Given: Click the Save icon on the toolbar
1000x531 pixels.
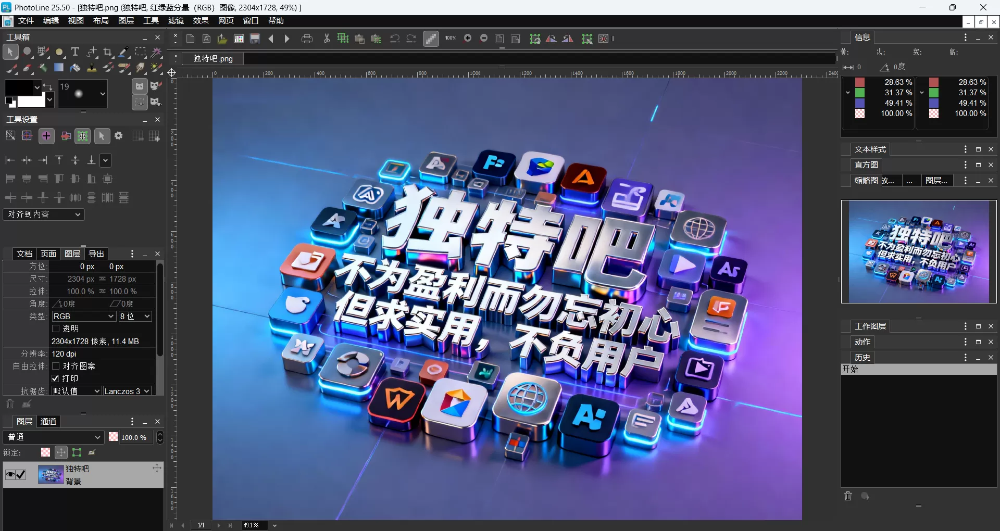Looking at the screenshot, I should click(x=255, y=39).
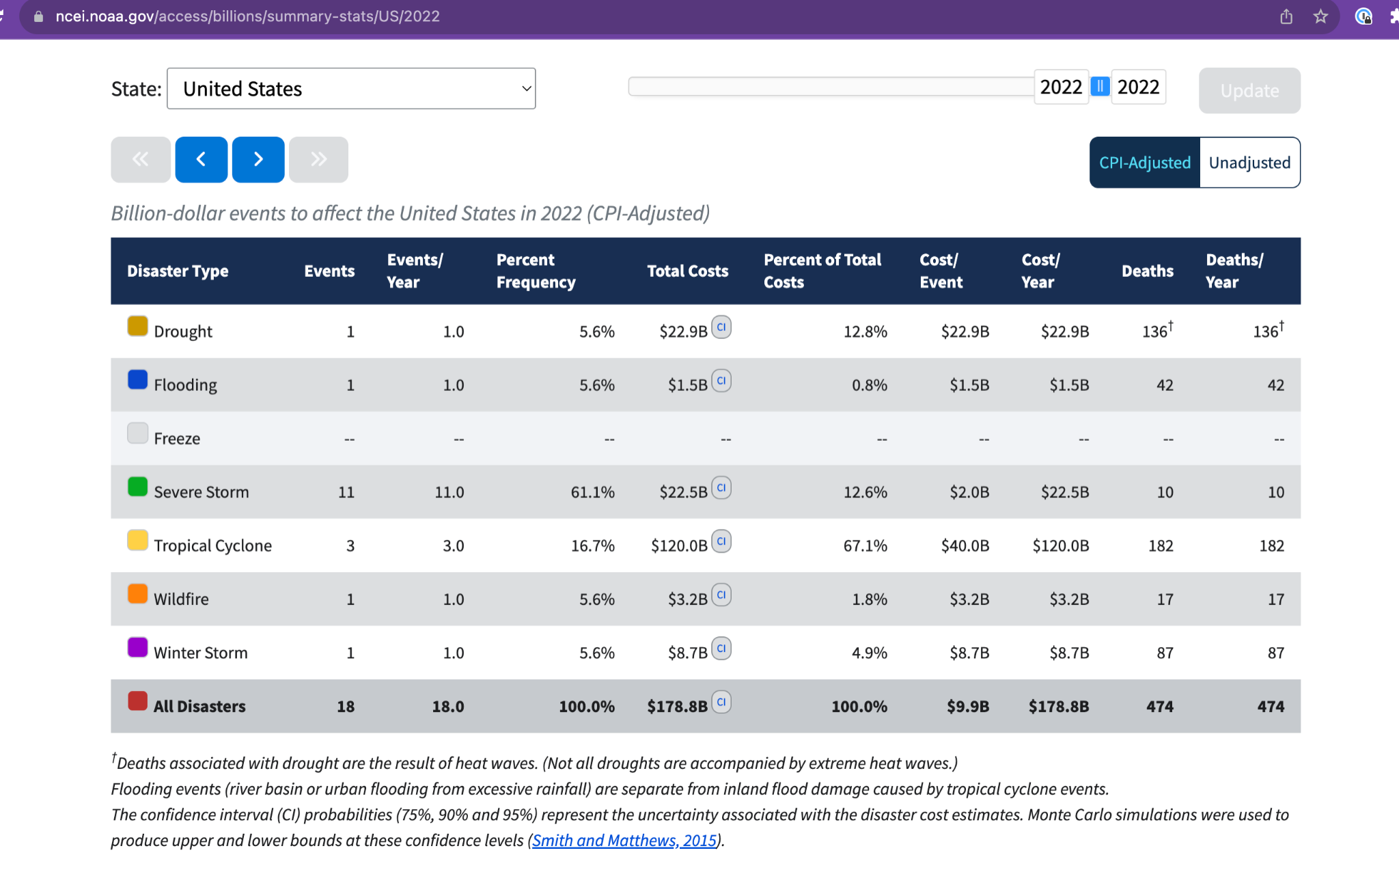This screenshot has height=870, width=1399.
Task: Click the start year field showing 2022
Action: (x=1061, y=87)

- Work to complete
Transcribe the listing above in full and exactly; no pictures belong in the copy.

- Solution for this task
Given: Click the Save icon on the toolbar
1000x531 pixels.
Looking at the screenshot, I should click(x=255, y=39).
This screenshot has height=870, width=1399.
Task: Click the start year field showing 2022
Action: (x=1061, y=87)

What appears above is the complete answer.